So what are they saying about you? Social listening is a process of monitoring the social media chatter about you, your company, its brand and its leaders — In real-time with in-depth reporting.


MORE: Hear more about social media marketing resources and tools at the Digital Marketing Boot Camp, Feb. 15.


There are companies who have created algorithms to monitor your brand, your competitors and your industry.  Companies such as Zygnal, Nuvi, Meltwater, and others. While you can set up your own Google Alerts or leverage other free systems, there is nothing like getting pinged the moment someone is talking about you.

Why is it important to listen?

  • To protect your corporate reputation
  • To monitor what your colleagues and others are saying about you
  • To enhance the customer experience
  • To identify and leverage the influencers
  • To prevent the spread of fake news or bad information
  • To keep tabs on the competition
  • Identify media and influencers driving a story; see the point of origin and how fast    the story evolves

Just because your company is not tweeting or posting, does not mean that others aren’t talking about you online…They are!
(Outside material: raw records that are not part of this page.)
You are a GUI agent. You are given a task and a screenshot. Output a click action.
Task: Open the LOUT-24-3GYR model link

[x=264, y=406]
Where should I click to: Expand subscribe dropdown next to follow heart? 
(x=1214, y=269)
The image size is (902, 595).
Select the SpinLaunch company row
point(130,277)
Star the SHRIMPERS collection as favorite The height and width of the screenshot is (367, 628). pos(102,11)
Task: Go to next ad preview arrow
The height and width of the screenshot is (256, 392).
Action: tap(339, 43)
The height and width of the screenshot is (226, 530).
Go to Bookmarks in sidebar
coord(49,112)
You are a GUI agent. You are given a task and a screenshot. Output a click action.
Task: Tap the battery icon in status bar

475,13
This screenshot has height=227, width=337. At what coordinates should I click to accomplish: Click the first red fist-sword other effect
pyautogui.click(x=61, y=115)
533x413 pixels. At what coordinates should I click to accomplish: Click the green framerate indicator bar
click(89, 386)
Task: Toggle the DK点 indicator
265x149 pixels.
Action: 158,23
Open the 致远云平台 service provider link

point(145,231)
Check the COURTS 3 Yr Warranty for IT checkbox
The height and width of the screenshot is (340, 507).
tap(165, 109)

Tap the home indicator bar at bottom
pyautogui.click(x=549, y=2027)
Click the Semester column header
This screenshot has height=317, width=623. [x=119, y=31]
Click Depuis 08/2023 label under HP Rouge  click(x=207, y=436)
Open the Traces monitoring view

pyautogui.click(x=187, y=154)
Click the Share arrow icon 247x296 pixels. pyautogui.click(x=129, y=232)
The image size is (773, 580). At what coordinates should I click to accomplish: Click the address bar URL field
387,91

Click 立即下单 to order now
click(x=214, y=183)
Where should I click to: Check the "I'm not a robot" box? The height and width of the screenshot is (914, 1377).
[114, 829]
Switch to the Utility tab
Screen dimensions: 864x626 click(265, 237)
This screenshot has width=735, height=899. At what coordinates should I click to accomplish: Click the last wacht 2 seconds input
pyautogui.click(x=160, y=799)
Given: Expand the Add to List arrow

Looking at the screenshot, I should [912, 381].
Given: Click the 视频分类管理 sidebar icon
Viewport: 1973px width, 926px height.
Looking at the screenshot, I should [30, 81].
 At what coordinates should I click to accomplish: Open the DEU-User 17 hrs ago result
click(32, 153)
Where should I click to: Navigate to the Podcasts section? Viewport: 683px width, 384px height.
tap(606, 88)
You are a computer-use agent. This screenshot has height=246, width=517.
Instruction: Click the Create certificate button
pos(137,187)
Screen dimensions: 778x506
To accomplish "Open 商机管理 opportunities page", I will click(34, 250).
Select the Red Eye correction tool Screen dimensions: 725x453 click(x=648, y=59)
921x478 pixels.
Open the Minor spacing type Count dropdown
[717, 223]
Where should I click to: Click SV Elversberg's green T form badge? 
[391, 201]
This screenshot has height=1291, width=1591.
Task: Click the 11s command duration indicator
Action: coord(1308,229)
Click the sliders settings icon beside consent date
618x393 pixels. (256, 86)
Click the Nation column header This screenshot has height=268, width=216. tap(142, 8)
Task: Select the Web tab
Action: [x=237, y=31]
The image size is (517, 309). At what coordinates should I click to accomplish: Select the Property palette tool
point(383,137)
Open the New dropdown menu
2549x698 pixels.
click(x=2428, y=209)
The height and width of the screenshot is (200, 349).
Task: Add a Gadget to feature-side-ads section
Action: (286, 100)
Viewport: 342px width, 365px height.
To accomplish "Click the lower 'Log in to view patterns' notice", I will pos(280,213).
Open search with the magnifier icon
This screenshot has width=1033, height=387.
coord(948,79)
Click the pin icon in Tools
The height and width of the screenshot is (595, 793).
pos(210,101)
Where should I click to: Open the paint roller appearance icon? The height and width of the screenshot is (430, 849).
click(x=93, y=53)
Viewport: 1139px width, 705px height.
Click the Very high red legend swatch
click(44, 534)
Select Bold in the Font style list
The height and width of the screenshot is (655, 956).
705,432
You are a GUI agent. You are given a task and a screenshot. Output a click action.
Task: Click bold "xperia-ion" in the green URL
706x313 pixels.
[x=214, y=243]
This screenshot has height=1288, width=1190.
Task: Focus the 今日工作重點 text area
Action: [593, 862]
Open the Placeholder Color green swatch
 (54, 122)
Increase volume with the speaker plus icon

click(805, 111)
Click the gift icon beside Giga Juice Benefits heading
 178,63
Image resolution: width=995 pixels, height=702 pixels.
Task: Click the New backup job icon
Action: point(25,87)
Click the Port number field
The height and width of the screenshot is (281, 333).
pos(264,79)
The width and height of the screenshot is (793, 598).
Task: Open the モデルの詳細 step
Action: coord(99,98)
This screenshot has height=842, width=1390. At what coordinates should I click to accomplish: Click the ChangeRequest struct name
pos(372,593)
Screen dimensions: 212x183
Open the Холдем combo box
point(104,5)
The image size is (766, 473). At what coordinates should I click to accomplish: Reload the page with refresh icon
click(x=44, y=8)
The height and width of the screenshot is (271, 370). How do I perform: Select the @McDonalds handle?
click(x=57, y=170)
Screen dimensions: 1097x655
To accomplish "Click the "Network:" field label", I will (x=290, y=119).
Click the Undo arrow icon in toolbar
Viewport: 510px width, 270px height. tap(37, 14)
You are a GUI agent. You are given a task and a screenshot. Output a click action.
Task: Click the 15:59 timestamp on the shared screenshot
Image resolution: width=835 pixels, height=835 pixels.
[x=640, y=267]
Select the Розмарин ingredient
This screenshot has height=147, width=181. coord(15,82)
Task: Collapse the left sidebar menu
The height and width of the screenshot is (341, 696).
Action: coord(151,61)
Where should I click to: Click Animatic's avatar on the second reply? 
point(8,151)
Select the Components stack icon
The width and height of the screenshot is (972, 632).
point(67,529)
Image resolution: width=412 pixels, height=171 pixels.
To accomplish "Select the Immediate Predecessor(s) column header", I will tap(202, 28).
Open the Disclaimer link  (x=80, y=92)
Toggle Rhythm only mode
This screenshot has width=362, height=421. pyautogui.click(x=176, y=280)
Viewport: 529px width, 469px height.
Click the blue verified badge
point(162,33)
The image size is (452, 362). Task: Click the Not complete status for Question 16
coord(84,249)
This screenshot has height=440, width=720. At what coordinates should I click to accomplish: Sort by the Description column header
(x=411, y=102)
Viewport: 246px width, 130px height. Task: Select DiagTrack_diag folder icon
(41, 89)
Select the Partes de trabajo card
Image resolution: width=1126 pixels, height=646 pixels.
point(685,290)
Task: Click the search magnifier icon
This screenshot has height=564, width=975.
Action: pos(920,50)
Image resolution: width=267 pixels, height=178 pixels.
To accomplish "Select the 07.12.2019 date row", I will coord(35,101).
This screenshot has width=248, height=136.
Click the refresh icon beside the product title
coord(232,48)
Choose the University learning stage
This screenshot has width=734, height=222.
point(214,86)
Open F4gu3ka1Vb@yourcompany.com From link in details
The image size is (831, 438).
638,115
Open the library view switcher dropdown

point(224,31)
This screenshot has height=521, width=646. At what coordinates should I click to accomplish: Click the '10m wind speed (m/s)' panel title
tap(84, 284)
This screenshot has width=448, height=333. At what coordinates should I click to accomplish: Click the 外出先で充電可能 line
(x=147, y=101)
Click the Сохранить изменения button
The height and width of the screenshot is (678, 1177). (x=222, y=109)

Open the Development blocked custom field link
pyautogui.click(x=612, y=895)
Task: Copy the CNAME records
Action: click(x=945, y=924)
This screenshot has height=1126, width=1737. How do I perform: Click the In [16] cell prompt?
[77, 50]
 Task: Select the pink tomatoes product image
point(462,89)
When you are ready to post or are ready to respond, listening to others on social media will help you respond in ways that matter. And knowing the best time to respond.

Whether you are a big business or small, or even a solo-preneur like me, you should have someone listening for you, who are prepared to engage with data and insight.

According to Nuvi, “At the end of the day, having enormous amounts of data doesn’t mean you have all the insights you need to drive your social strategy forward. A good analysis tool is what gives your data its true value.”

It is time you understand what is being said about you and who is doing all the talking – good or bad.  You should create systems that measure, monitor, analyze and track the conversation and find the resources to help you with any planning or the response and correct and misinformation.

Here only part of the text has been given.